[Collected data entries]
-- Opening Marker --
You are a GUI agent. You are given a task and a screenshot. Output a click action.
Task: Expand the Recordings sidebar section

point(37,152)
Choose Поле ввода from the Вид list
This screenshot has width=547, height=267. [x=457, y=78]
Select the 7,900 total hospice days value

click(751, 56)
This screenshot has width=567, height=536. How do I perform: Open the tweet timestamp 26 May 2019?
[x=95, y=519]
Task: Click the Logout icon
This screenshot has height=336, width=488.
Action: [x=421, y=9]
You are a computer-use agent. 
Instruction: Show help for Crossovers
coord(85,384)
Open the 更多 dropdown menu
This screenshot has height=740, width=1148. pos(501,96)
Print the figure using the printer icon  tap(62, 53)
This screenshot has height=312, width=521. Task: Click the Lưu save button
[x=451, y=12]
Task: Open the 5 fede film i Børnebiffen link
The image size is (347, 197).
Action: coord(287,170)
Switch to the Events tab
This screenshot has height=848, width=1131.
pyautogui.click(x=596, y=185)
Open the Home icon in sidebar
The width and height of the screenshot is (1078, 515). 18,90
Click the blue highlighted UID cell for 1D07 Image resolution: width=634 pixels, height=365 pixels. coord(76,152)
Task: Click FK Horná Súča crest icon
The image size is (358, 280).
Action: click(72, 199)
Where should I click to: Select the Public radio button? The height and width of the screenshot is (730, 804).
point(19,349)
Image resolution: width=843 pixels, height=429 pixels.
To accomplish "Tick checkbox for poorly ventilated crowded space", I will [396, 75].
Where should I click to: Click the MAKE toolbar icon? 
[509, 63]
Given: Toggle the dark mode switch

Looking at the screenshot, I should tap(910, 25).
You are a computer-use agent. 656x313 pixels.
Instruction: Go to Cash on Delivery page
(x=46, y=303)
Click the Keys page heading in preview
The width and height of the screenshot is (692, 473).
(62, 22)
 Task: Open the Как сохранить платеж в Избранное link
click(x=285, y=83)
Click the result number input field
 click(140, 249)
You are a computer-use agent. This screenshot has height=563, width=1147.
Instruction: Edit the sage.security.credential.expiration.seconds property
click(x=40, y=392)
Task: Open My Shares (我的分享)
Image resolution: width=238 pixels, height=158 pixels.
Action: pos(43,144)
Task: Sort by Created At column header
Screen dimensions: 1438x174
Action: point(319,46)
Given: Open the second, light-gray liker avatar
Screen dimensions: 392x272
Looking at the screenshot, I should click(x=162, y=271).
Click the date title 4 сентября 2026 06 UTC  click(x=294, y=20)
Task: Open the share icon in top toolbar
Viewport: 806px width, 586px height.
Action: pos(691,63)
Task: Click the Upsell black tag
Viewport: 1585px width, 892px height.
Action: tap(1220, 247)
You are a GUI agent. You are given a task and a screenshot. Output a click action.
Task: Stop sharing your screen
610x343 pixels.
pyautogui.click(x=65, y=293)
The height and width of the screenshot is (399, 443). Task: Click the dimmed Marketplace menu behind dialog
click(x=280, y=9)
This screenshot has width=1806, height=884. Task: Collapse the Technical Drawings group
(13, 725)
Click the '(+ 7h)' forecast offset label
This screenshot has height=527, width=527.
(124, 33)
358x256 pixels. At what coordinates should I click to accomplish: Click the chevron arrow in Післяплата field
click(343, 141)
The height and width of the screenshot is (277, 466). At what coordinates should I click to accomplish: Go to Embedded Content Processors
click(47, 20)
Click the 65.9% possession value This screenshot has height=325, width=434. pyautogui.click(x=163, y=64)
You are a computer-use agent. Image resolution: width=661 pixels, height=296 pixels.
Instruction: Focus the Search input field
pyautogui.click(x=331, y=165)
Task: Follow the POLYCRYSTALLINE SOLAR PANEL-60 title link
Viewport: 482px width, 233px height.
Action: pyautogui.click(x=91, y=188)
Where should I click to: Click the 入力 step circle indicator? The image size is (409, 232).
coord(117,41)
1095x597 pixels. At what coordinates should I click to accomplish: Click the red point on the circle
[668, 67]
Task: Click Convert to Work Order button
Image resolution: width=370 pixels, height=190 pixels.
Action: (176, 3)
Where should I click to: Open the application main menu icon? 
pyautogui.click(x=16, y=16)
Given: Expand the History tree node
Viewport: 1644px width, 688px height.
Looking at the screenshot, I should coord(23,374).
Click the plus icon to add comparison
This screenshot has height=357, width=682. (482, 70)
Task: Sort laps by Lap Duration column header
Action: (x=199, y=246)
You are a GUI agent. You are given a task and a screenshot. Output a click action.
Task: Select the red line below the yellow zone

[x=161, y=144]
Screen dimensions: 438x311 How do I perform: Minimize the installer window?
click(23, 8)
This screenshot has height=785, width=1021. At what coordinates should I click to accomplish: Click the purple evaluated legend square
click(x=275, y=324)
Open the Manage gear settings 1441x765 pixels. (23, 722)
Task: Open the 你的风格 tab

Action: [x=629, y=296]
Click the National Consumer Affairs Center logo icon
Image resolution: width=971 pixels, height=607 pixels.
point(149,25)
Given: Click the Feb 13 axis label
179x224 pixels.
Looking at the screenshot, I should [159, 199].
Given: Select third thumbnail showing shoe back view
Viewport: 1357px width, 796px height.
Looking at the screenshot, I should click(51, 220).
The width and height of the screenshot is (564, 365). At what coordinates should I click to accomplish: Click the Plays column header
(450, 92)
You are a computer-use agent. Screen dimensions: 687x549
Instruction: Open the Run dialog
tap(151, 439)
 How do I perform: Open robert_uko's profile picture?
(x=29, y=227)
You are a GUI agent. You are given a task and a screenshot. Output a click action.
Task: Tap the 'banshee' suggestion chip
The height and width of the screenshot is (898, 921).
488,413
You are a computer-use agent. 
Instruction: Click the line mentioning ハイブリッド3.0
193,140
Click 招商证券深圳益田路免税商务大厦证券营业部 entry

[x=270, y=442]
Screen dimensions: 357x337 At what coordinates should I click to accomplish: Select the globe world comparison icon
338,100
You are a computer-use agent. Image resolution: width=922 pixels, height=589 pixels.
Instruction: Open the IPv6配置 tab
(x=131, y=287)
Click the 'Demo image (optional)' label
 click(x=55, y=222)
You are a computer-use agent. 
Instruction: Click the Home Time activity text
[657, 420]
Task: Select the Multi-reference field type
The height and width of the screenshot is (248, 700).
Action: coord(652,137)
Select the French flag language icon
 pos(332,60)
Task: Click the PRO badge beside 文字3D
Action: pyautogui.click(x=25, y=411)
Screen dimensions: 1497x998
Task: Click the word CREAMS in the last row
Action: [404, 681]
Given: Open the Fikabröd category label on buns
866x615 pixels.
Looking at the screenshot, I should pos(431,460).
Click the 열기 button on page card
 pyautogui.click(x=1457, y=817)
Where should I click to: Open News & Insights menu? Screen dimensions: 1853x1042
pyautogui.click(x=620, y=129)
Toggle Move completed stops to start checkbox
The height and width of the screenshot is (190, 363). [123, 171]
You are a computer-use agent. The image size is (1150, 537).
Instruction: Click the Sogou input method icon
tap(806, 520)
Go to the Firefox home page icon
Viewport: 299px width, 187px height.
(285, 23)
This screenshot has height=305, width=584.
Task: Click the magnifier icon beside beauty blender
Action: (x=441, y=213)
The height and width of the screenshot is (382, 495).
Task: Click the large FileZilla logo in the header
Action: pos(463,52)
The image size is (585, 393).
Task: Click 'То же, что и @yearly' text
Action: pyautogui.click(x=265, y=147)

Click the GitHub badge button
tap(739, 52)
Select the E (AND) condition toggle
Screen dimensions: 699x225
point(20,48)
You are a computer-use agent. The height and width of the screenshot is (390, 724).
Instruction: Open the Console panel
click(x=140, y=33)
-- Closing Marker --
= Your objective =
Using the data above, state the number of lines that contain the word "title"; add nothing else.

= Solution for this problem =
2